Daisy Buchanan's Daughter Book 1: Cadwaller's Gun

Home > Other > Daisy Buchanan's Daughter Book 1: Cadwaller's Gun > Page 12
Daisy Buchanan's Daughter Book 1: Cadwaller's Gun Page 12

by Carson, Tom


  Until Clio Airways first Lindberghized cyberspace, that was also the most recent addition on my blog, unknown to the blogista herself until my dawn logon. Posted by: Tim C., it must’ve been your dad’s last try at getting me interested before he realized I wasn’t into his damned website.

  Your Christmas ornaments were just a couple of new Easter bunnies then, under the impression my dowager’s hump was lettuce. Your bray of glee wetted my ear. Finishing up You Must Remember This: The Posthumous Career of World War Two, he’d brought you along to see the FDR Memorial.

  “Hell, I’m the unofficial one,” I said. “Don’t I rate lunch?” We went to Martin’s.

  Still, maybe it’s just as well I can’t do images. With the whole online lollapalooza at my disposal, I might start introducing every post with a different picture of Kirsten Dunst in Bring It On. Which would be entertaining but ridiculous, since of course everyone knows who she looks like.

  What, rather. As for me, I’ve never owned a camera. Never wanted to interrupt or arrange life even that long when I was enjoying it, never saw the point in recording it when I wasn’t. With a shelf of albums in her den that marches back in time nearly to Harry Truman’s election, Nan Finn is the shutterbug in our gang of Foreign Service relics.

  Andy and I last ate with Nan at Martin’s in April. At least visually, may I point out with some dryness, the occasion was all but identical to the previous fifty, excepting Andy’s bold charcoal-gray sweater and a few added bits of desiccation all around. She’d already waved a ninepin waiter over to snap the traditional facial triad when her familiar grope in her purse came up missing a camera.

  The glorious girl looked as dismayed as Potus without a speechwriter, albeit more adorable. As I protected her with a cover story I found agreeable—“More wine!”—Andy smilingly squeezed her hand.

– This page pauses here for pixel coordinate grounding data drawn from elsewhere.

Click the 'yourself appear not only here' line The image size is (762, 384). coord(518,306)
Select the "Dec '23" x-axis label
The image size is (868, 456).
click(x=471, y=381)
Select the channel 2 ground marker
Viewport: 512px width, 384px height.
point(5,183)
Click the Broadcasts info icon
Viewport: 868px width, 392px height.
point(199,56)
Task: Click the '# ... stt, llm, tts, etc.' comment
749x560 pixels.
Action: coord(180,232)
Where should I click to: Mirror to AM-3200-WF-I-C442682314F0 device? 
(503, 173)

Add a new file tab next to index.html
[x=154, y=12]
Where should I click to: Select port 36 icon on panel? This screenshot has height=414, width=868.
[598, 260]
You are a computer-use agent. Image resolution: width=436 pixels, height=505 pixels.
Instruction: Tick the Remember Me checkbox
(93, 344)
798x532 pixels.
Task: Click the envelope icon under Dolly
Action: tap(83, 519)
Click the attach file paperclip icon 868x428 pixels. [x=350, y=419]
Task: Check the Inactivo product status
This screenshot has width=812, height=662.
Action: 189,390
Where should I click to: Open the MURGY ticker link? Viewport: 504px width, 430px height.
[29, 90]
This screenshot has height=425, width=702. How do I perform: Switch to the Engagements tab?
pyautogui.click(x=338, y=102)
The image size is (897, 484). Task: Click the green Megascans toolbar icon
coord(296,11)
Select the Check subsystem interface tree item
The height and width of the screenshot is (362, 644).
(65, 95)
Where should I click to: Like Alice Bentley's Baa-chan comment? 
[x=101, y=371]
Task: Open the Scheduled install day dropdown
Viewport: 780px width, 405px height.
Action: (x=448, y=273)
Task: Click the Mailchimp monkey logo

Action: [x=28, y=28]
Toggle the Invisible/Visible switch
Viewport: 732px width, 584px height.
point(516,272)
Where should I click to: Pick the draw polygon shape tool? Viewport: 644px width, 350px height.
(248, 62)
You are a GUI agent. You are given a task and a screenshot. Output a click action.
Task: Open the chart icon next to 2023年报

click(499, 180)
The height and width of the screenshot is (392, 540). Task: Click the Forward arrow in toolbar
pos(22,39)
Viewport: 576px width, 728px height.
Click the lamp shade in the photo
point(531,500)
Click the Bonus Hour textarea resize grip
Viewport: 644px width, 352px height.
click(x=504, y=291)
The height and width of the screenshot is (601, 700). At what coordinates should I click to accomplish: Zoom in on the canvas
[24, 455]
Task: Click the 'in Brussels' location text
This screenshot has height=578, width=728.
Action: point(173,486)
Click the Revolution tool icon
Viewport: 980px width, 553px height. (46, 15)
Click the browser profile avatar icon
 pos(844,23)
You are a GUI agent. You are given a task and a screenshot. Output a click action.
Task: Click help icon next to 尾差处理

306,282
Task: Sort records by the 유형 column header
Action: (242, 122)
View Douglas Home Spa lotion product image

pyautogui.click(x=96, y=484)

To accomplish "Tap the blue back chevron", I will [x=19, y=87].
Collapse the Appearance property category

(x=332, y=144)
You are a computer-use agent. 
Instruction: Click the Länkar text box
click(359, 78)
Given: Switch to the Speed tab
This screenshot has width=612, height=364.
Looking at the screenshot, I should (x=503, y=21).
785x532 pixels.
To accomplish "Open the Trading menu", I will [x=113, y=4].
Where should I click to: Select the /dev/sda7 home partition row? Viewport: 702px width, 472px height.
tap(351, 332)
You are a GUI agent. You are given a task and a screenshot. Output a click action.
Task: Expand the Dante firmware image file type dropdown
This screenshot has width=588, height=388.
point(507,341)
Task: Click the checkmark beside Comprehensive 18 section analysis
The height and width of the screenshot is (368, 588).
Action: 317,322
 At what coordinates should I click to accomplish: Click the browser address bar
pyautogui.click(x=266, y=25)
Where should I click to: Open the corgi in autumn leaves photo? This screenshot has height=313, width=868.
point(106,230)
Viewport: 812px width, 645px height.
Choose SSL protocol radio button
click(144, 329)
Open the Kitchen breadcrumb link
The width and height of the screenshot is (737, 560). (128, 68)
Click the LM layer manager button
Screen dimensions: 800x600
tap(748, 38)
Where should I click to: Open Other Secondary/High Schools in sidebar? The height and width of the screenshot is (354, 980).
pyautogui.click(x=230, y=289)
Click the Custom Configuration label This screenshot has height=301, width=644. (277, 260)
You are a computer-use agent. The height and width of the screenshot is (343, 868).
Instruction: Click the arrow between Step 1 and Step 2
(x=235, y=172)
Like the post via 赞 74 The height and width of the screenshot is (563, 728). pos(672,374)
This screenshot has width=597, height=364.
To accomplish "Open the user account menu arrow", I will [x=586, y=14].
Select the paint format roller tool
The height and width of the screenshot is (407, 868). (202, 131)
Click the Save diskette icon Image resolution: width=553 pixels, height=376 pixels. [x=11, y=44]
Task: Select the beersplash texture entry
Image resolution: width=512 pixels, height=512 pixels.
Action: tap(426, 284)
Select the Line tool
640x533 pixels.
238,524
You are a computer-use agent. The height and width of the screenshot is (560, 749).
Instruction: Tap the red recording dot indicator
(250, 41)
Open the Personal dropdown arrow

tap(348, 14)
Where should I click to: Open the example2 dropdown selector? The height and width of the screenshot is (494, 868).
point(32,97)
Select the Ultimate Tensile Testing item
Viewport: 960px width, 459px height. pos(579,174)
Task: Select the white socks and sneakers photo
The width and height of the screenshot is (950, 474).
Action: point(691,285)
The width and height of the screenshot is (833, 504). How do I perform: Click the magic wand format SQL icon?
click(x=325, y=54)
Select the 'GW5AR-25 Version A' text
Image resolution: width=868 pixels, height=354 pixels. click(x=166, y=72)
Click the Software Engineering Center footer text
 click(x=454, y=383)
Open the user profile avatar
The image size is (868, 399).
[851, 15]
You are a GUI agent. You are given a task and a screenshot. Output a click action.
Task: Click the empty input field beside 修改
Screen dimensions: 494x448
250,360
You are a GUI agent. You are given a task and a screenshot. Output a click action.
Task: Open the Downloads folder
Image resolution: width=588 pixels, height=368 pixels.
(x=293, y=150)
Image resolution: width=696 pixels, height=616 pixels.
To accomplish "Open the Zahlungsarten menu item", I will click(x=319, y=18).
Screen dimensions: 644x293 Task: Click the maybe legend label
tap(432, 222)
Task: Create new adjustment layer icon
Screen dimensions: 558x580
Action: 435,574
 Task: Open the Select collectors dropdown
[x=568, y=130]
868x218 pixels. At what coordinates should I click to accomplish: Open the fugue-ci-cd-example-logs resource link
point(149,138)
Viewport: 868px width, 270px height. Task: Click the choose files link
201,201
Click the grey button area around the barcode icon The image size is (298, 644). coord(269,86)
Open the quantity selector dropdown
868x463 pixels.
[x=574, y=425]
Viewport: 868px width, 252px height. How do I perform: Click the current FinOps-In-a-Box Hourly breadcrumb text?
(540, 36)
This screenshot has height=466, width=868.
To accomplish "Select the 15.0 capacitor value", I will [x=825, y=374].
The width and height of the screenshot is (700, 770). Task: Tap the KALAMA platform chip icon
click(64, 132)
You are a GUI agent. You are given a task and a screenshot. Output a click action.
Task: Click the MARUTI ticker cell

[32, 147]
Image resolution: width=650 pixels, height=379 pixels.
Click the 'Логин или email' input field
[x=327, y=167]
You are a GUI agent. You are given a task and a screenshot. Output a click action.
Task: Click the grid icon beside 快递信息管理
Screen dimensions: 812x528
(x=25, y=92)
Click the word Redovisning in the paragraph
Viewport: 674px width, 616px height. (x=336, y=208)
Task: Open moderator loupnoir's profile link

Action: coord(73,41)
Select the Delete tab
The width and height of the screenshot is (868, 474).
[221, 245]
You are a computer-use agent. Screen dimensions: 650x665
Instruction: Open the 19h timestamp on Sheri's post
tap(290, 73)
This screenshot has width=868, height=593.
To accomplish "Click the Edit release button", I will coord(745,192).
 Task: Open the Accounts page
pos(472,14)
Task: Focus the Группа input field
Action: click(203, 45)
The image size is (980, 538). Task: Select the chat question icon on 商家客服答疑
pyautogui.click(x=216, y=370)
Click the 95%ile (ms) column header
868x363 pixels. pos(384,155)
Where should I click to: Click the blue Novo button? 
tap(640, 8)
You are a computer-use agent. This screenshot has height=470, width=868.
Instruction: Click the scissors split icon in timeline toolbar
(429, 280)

  “I know it’s a shame, Nan,” he said with Pondian fondness. “I guess you’ll just have to remember this one.”

  “I’ll try, but how?” she laughed. “My God, at my age?” She still seems very young to me.

  No matter, no matter! Should it turn out daisysdaughter.com hasn’t snared a single reader, I’ll never know. Even as I prepare to turn myself into a mess of pink and gray things on the rug in protest against this awful and unending war, I’m finding it exhilarating to be Pam in a medium new to me. If there’s one thing I’ve had practice at, it’s change.

  To you, Panama, my fellow author or “author” Jack Kennedy is as remote as—my God, Cleveland!—was to me. Yet nobody was better at making fulsomeness sound jaunty. I liked his explanation when John Glenn became the first American to orbit in space: “This is a new ocean, and I believe America must sail upon it.”

  Cadwaller, look! Here’s Pamela’s sail.

  Posted by: Pam

  As I strain to match the Manhattan skyline you know today with the one I saw approaching on a blustery day in March of 1934, the major resemblance is obviously the lack of a World Trade Center. Wind is ramming clouds toward Illinois and Minnesota. In a buttoned blue coat from Mme Chignonne’s, round-brimmed yellow hat, strap shoes, and, I swear, frilled socks, I’m straining at the bit to turn fourteen.

  The magnetic prow of the Paris, pride of the French Line, is pulling the filaments of New York City into view for my deracinated inspection. The hat is multiply bobby-pinned to my hair, caught between a gingery brindle mop whose basic relation to headgear is puzzlement and a Circe breeze that wants to lure my chapeau to its doom.

  In front of my forbidden—to me, too—and mysteriously macramé-ing crotch, a toy handbag (no money) is dutifully clasped in prayer-book position. What a sight I must’ve been.

  Mark of my generation, bikini girl: for decades, we went on dressing for airplane trips. That was the thing to do, and well!, we were the ones doing it. One day in 1970—“April first or Halloween?” Andy Pond proposed, in full agreement about the year—we realized we were the only ones doing it. Footnote to history: Pamela Buchanan bought her first pair of adult sneakers at the age of fifty-one.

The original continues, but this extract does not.